Even health-sector leaders like Switzerland had long ago ceased to produce basic equipment such as protective masks for the simple reason that is was no longer profitable. Given the reality that a sufficient number of masks was generally only available to medical staff, there was a reasonable fear that ordinary people would “hoard” whatever was still to be had — as they certainly did with toilet paper — thus depriving medical personnel of vital equipment. At the same time, however, the WHO’s recommendation undermined its own reputation when national governments started to reverse course and advocated, if not mandated, the use of protective masks for ordinary citizens in public spaces.
Fundamental Challenge
What all of this suggests is that the WHO
is faced with a fundamental challenge of how to reconcile the fact that most of
its funds come from advanced industrial countries — the US, Japan, Germany
— but its mandate is global, addressing primarily the needs of the poor south.
Here, the WHO is hardly unique. International cooperation depends to a large
degree on the willingness of the rich north to share a part of its wealth with
those less fortunate.
The recent history of the European Union
shows that this a challenge that is hardly unique. Greece in the years
following 2008 or Italy today are reminders that solidarity, even among
partners in Europe, is a scarce commodity. In the end, national interests tend
to prevail over common ideals. Countries that contribute a lion’s share of the
common budget have a tendency to want to be in control. From this perspective,
Trump’s visceral decision to suspend payments to the WHO is perfectly
reasonable, even if it goes against basic moral sensitivities.

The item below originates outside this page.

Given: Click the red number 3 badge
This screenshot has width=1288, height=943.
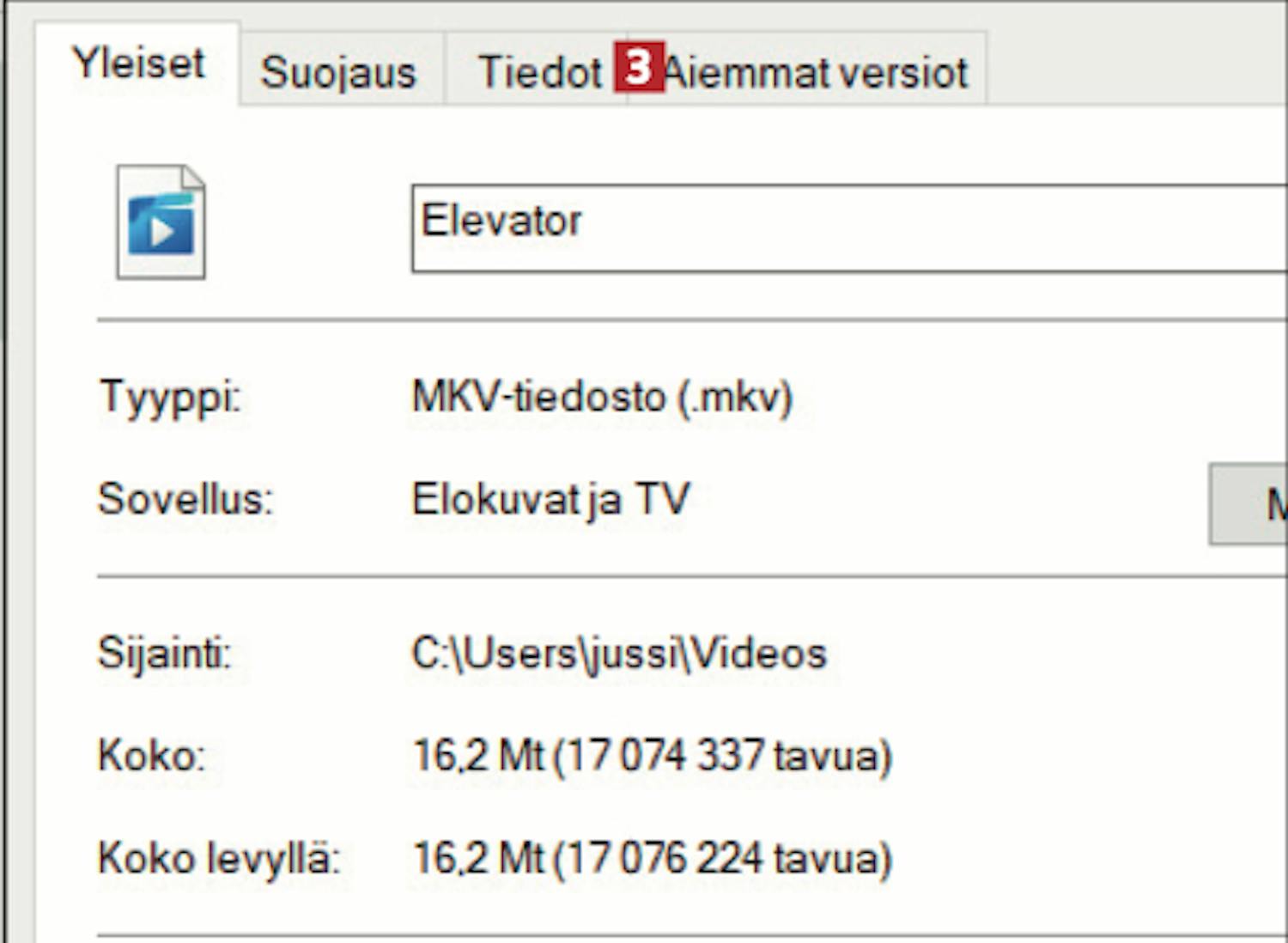Looking at the screenshot, I should [x=638, y=66].
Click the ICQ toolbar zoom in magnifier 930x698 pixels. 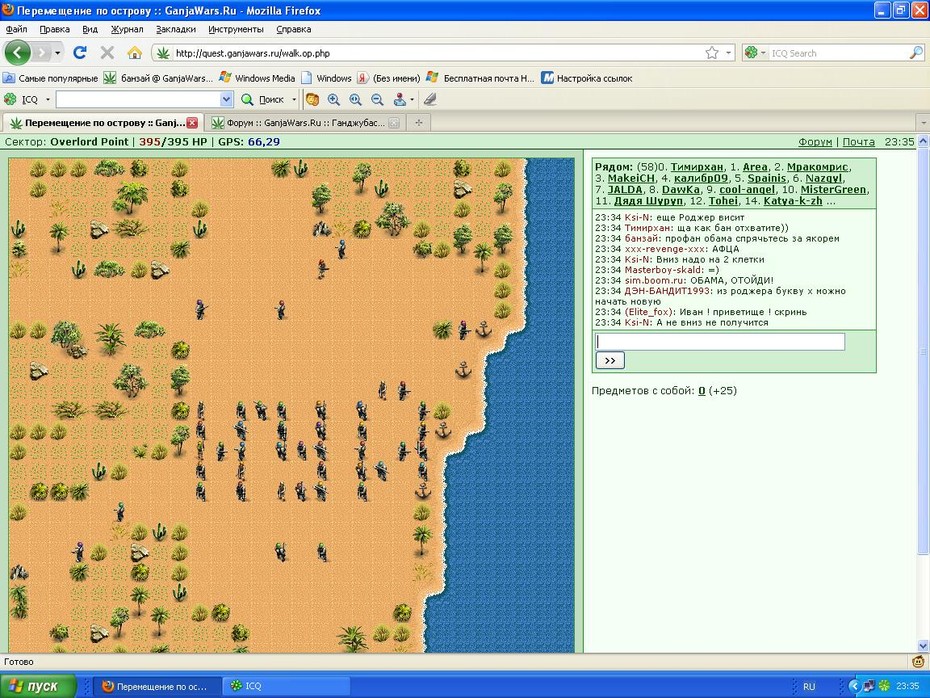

The fallout from the current crisis suggests that after it is finally over, the WHO will have to revisit its response to the coronavirus pandemic. But so too will most Western countries, which, unlike Taiwan, South Korea and Singapore, were completely unprepared for it. As a recent article in The Telegraph noted, the latter were prepared because they had followed earlier recommendations by the WHO. These were countries that in 2003 had been exposed to the SARS epidemic. Scarred by the experience, they looked to the WHO for advice on how to meet such an emergency. It is to be hoped that the experience of the current crisis will convince countries in Europe and overseas to not only avail themselves of the expertise the WHO clearly has to offer but also follow its recommendations.
This, however, presupposes that the WHO is able to restore its credibility and overall image, which have suffered considerably over the past several months. If the current crisis has shown one thing, it is the dire need for an institution that is competent, impartial and effective enough to serve as a focal point of gathering information from, and distributing information to, member states and can act as a center of coordination of the various individual initiatives and innovations provoked by a crisis.
The shock provoked by Trump’s rash action
and the response by the rest of the world community in support of the WHO are important
steps in the right direction. As The Telegraph notes, given its intellectual
resources and expertise, the WHO is uniquely positioned to fulfill an essential
role — provided there is a willingness on the part of individual states to
cooperate in a crisis and heed the WHO’s recommendations.
The views expressed in this article are the author’s own and do not necessarily reflect Fair Observer’s editorial policy.